Ofício Febril

A oficina e o ofício / restauro da pérola

otografia de prensa tipográfica pérola desmontada, mostrando seu bloco principal posicionado sobre mesa de oficina em processo de remoção da pintura, cercado de tinta descascada remoção de revestimento externo da pintura da prensa pérola revelando a camada original e também áreas de ferrugem

Nossa prensa foi adquirida de um lote de equipamentos comercializado entre duas gráficas em São Paulo e viajou desmontada 1000 Km até o laboratório. A responsável pelo espólio do antigo proprietário, sua filha, afirmou que esta prensa foi a primeira da gráfica de seu pai, mas como na época ainda era criança, não soube confirmar a data.

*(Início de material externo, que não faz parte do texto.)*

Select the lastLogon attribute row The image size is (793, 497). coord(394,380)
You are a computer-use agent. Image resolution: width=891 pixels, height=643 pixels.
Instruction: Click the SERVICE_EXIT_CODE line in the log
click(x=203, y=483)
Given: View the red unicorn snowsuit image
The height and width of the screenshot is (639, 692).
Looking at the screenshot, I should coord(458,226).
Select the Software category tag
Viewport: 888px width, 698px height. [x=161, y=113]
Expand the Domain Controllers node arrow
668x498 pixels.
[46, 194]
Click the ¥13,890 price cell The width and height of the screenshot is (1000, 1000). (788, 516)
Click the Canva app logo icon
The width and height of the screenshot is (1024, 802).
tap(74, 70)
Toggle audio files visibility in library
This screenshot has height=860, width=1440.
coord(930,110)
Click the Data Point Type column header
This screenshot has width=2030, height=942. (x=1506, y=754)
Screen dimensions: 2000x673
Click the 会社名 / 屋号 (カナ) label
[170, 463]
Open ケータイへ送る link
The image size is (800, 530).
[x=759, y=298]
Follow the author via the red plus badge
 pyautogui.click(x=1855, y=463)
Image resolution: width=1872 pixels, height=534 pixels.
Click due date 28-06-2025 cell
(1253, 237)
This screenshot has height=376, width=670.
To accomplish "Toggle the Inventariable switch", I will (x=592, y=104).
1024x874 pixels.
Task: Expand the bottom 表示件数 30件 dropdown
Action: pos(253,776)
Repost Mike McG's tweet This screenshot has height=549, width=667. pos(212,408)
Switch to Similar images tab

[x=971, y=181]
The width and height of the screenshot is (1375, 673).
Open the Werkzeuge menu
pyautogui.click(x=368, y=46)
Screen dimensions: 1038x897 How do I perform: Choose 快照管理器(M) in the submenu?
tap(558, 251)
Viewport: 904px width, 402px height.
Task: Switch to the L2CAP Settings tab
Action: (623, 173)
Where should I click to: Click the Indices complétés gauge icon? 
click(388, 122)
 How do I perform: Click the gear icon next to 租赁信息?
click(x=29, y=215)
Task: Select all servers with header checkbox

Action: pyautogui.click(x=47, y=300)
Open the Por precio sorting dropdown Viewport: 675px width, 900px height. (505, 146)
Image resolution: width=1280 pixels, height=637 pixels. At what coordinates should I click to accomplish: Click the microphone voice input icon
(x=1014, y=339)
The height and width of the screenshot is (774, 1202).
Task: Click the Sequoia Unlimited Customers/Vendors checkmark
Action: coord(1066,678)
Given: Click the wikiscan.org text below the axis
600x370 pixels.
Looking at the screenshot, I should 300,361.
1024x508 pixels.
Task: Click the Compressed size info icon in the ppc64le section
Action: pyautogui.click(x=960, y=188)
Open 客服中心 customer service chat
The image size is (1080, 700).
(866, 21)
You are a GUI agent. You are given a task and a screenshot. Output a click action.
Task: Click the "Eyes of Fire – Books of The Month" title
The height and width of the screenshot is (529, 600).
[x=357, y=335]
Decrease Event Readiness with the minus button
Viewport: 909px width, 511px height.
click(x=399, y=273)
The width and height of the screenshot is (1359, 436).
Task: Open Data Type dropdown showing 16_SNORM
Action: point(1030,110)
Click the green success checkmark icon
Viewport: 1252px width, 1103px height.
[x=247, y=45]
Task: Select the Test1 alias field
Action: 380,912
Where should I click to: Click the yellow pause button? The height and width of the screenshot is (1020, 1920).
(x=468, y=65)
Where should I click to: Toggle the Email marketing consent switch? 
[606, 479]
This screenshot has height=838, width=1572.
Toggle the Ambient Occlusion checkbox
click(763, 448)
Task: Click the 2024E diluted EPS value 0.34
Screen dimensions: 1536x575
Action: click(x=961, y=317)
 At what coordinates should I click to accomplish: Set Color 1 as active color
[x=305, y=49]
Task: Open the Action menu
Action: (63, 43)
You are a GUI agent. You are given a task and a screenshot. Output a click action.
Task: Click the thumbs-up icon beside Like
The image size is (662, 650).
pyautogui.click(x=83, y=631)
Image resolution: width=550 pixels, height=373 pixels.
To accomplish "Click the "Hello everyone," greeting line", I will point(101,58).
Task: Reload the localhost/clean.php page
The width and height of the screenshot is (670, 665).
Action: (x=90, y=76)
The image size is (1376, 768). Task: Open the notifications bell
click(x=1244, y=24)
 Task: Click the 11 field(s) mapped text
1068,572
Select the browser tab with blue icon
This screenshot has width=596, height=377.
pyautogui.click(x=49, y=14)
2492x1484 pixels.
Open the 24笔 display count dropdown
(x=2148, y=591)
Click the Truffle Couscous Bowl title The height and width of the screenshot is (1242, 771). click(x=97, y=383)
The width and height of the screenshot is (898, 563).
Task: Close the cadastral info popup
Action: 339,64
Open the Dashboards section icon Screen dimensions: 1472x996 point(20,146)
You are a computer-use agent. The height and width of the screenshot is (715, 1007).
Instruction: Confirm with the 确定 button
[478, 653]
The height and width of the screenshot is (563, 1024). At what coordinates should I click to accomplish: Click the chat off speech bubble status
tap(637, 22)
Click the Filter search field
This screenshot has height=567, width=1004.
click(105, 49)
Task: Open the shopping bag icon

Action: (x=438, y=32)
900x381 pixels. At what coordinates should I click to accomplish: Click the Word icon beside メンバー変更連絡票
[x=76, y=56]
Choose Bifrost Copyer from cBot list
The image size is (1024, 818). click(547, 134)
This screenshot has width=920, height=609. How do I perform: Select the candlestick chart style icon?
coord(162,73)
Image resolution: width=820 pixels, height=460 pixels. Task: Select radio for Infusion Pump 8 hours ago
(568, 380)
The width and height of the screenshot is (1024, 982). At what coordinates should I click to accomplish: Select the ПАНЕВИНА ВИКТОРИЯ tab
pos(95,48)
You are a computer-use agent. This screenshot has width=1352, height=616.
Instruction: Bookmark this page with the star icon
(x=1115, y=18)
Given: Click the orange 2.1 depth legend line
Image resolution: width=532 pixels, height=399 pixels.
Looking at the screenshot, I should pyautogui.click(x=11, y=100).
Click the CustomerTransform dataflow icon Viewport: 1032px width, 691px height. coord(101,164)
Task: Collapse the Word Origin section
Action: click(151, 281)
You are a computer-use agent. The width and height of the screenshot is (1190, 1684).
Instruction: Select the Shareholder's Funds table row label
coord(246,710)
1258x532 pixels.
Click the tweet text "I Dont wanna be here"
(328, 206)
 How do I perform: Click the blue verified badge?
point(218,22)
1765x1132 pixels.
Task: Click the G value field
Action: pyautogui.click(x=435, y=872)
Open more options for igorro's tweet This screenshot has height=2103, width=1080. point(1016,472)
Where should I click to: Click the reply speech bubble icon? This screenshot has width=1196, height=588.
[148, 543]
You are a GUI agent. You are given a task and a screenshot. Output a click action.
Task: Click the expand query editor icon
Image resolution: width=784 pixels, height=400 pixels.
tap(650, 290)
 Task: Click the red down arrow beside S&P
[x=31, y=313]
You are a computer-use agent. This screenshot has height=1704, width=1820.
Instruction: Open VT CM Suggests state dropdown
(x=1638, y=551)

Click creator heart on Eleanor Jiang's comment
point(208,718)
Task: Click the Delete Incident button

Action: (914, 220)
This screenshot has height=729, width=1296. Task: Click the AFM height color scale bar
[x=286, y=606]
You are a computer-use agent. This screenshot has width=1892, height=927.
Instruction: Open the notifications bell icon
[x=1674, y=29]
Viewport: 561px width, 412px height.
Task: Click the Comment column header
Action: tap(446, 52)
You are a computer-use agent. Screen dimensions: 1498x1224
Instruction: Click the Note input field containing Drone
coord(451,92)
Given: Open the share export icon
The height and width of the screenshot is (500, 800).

Seria nos anos 50, 60? O segundo proprietário não utilizou o equipamento e logo anunciou a prensa para venda como item de exibição, tendo pintado a mesma com cores espalhafatosas e tinta inadequada. Ela estava sem rolos e o berço tinha marcas de lâmina de picote, sendo provavelmente destinada a corte e dobra em seus últimos momentos de operação.
A prensa chegou desmontada em 3 fardos. Na medida em que os pacotes foram abertos, continuamos a desmontagem visando a remoção da tinta. Neste processo descobrimos que a cor anterior era verde (que no meio gráfico chamam de verde inglês) e estava descascada em vários pontos de manuseio. Abaixo desta camada encontramos, também desgastada, a cor original: esmalte preto com detalhes dourados pintados à mão.
Removemos as duas camadas exteriores por meios químicos e mecânicos com o empenho de prejudicar minimamente a pintura original e encontrando neste caminho depósitos de poeira, óleo ressecado, barro e tinta de impressão em partes diferentes do equipamento. Ao invés de repintar, optamos por proteger a superfície com óleo, o que, até o momento, tem afastado a oxidação.
A etapa seguinte foi a remontagem das partes que tomou como base relatos, fotografias e desenhos industriais encontrados em fóruns de discussão na internet sobre as prensas Golding. Na montagem descobrimos que o pé dianteiro esquerdo foi emendado com chapa parafusada e que a prensa possui 6 pontos de solda do mesmo lado, indicando provavelmente uma queda resultante da quebra deste pé. Simultaneamente à remontagem, produzimos novos rolos sob medida e um acionador das pinças, peças fundamentais que faltavam.
Em comparação com imagens de catálogos antigos é possível constatar que o modelo de tinteiro é bem distinto do original Golding: fixado por dois suportes acoplados logo atrás do eixo do braço dos rolos, é muito maior, mais robusto e fica centralizado sobre o disco de entintagem, configuração semelhante à utilizada nas prensas Nugard ou Cropperette, réplicas da Pearl feitas por Cropper & Co de Nottingham.
Com base em ilustrações de catálogos de venda e fotografias de exemplares originais bem conservados, também será possível refazer os itens em madeira: suportes de papel dianteiro, duas gavetas alojadas na base e uma bandeja metálica lateral destacável, originalmente destinada a ser suporte de tinta e rolo auxiliar. Mas mesmo sem estes elementos, depois de um ano de trabalho, fizemos os primeiros testes de impressão, colocando a prensa em plena capacidade de operação.